# Proof Uniformly Continous

• Sep 30th 2007, 07:12 AM
ml692787
Proof Uniformly Continous
Need help with this proof. Thanks so much!

Let j be an interval and f a differentiable function on j whose derivative is bounded. Show that f is uniformly continuous (use the mean value theorem).
Observe that boundedness of f ' is not necessary for uniform continuity of f. Indeed, the function x sqrtx (x > 0) is uniformly continuous and differentiable, but its derivative is not bounded.
• Sep 30th 2007, 08:31 AM
ThePerfectHacker
Quote:

Originally Posted by ml692787
Need help with this proof. Thanks so much!
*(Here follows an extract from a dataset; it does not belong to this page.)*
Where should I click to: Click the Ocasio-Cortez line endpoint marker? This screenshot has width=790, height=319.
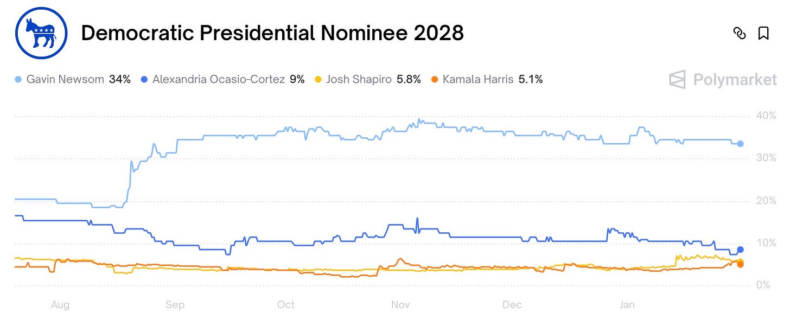740,250
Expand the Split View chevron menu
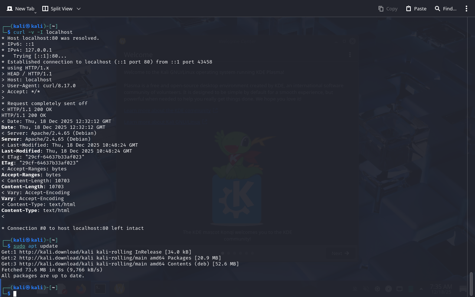 78,9
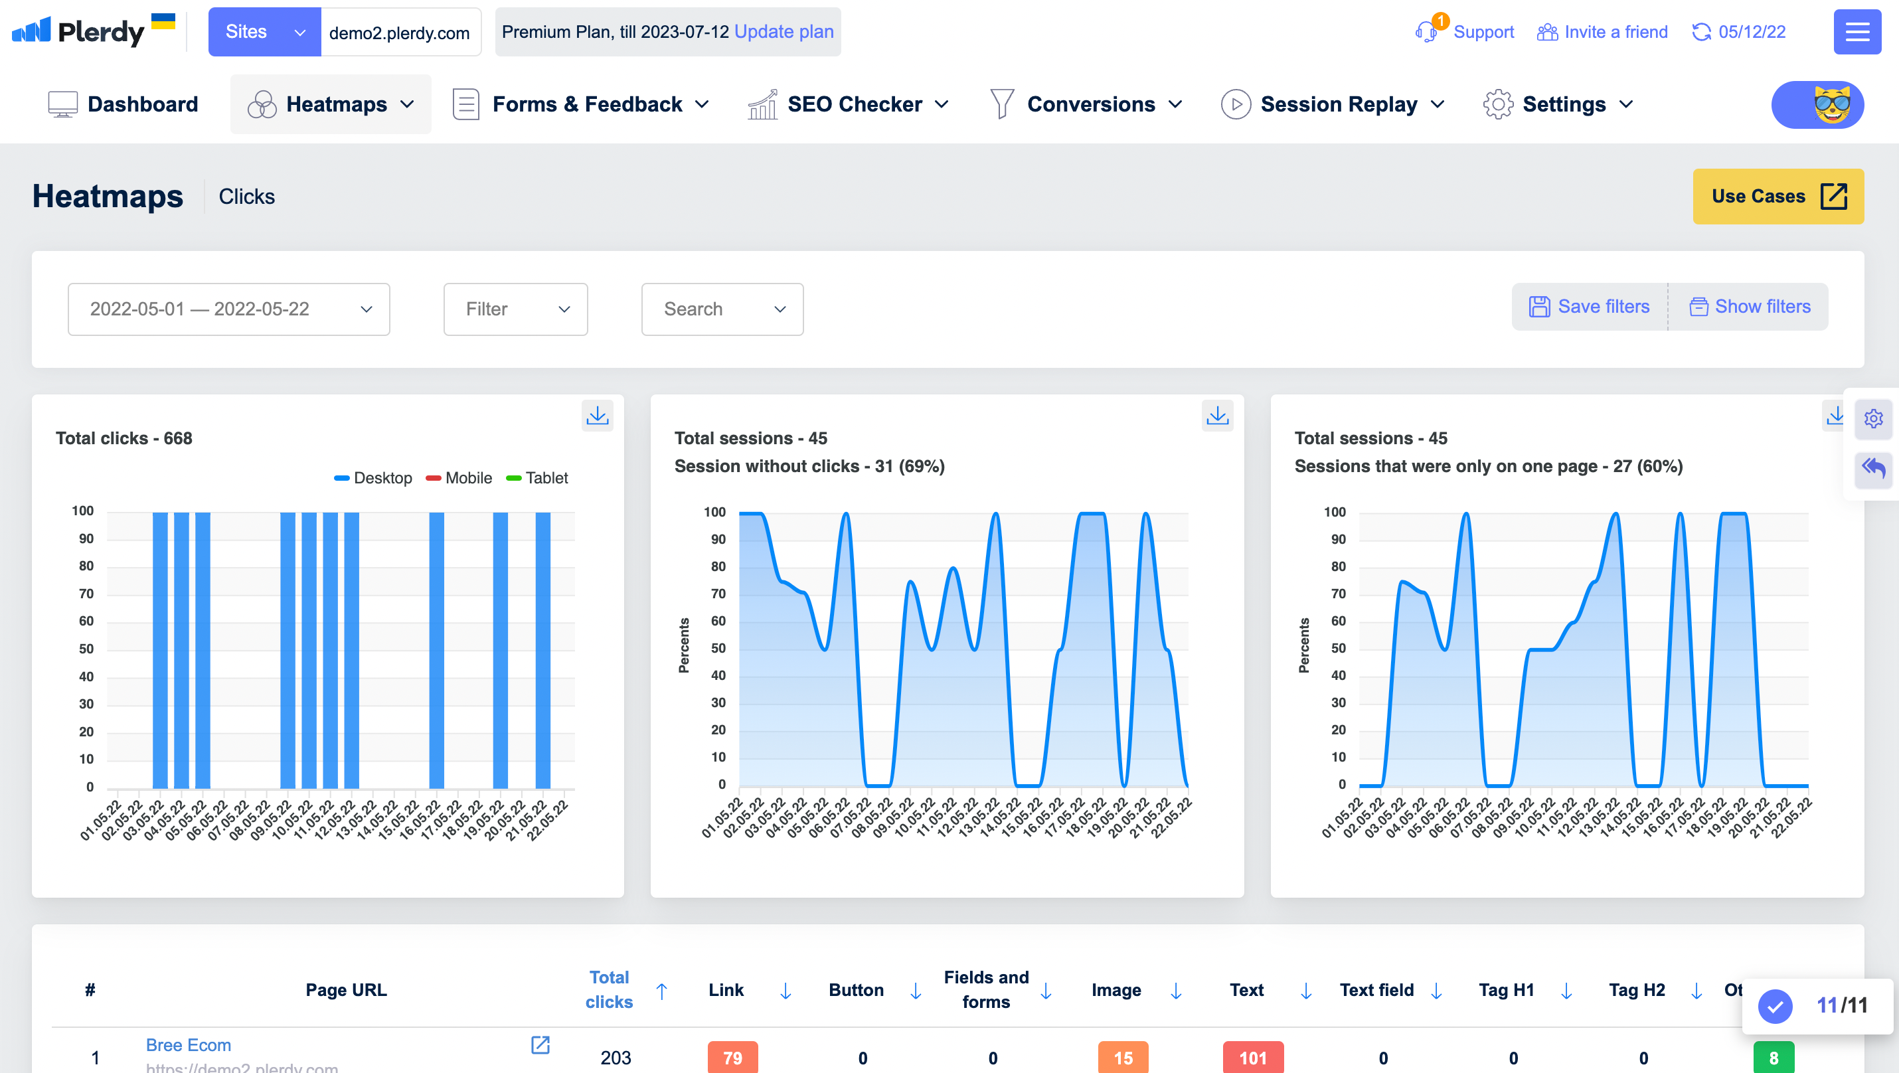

Let j be an interval and f a differentiable function on j whose derivative is bounded. Show that f is uniformly continuous (use the mean value theorem).

Let $\displaystyle J$ be an open inverval. Say $\displaystyle f: J\mapsto \mathbb{R}$ is a differenciable function. And $\displaystyle |f'|\leq C$ is bounded by positive constant. Let $\displaystyle x,y\in J$ be two distinct points. Then $\displaystyle |f(x)-f(y)|\leq C|x-y|$ so if we choose $\displaystyle |x-y| < \delta$ where $\displaystyle \delta = \frac{\epsilon}{C}$ this will complete the proof.
• Sep 30th 2007, 08:36 AM
ThePerfectHacker
Quote:

Originally Posted by ml692787
Observe that boundedness of f ' is not necessary for uniform continuity of f. Indeed, the function x sqrtx (x > 0) is uniformly continuous and differentiable, but its derivative is not bounded.

For any $\displaystyle \epsilon >0$ choose $\displaystyle \delta = \epsilon^2$ then $\displaystyle |f(x)-f(y)| = |\sqrt{x}-\sqrt{y}|$ say $\displaystyle x\not = y$ because otherwise this difference is zero which is certainly less than $\displaystyle \epsilon$. In that case we get $\displaystyle |\sqrt{x}-\sqrt{y}| = \frac{|x-y|}{\sqrt{x}+\sqrt{y}} \leq \frac{|x-y|}{\sqrt{|x-y|} }= \sqrt{|x-y|} < \sqrt{\delta} = \epsilon$.